### Testo dell'esercizio
Diversi invece sono quei disturbi per i quali, non a caso, la moderna psichiatria parla di ‘spettro’, indicando con ciò una variabilità e una mobilità, e un’originaria imprecisione che ci rende tutti un po’ bipolari così come tutti un po’ autistici.
Da sempre accomunato alla depressione, Winston Churchill già ne vedeva la differenza e preferiva chiamarlo ‘cane nero’. La metafora del black dog è infatti originaria del folclore britannico ed attraversa tutta la letteratura inglese, dal mostro Grendel di Beowulf alla celebre “bestia nera” de Il mastino dei Baskerville di Conan Doyle.
Se le patologie psichiatriche rendono simpatici gli artisti, quando riguardano i politici destano una più che legittima inquietudine.

### Materiale dell'esercizio
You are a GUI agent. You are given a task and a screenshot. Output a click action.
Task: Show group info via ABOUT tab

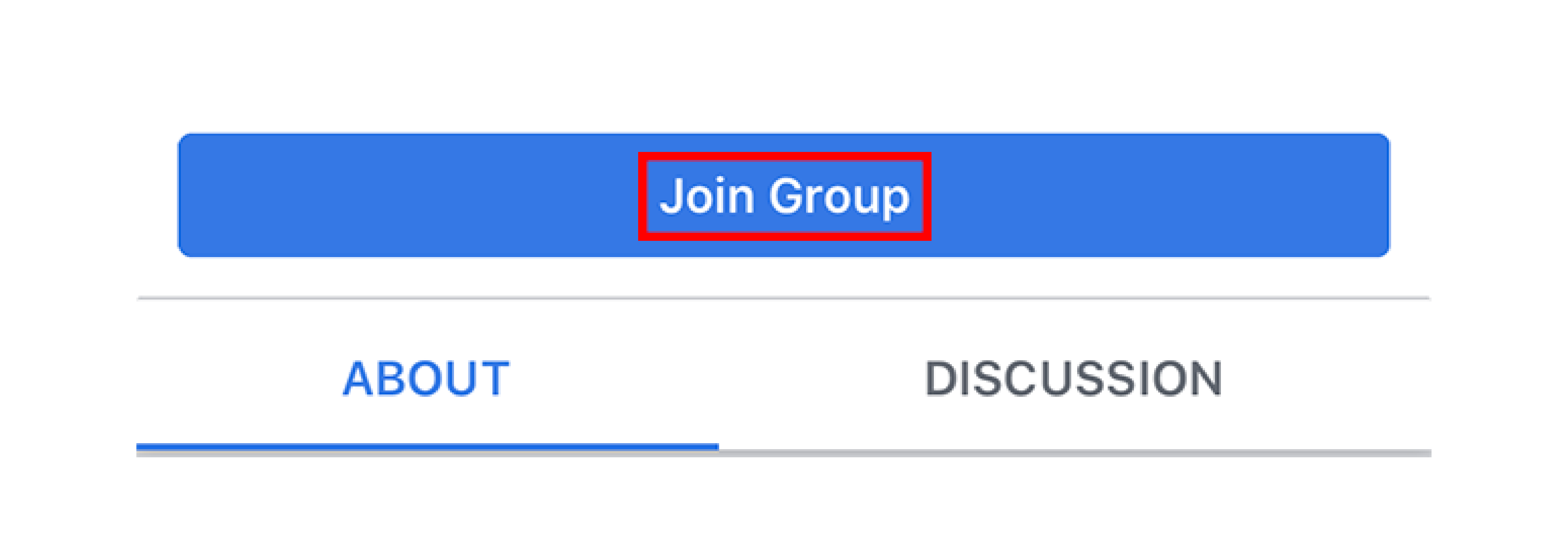pos(427,379)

### Consegna
Trascriva fedelmente dal testo sui disturbi psichiatrici tutto ciò che va da "Diversi invece sono" fino a "che legittima inquietudine.". Il materiale non è necessario per svolgere l'esercizio.

### Risposta
Diversi invece sono quei disturbi per i quali, non a caso, la moderna psichiatria parla di ‘spettro’, indicando con ciò una variabilità e una mobilità, e un’originaria imprecisione che ci rende tutti un po’ bipolari così come tutti un po’ autistici.
Da sempre accomunato alla depressione, Winston Churchill già ne vedeva la differenza e preferiva chiamarlo ‘cane nero’. La metafora del black dog è infatti originaria del folclore britannico ed attraversa tutta la letteratura inglese, dal mostro Grendel di Beowulf alla celebre “bestia nera” de Il mastino dei Baskerville di Conan Doyle.
Se le patologie psichiatriche rendono simpatici gli artisti, quando riguardano i politici destano una più che legittima inquietudine.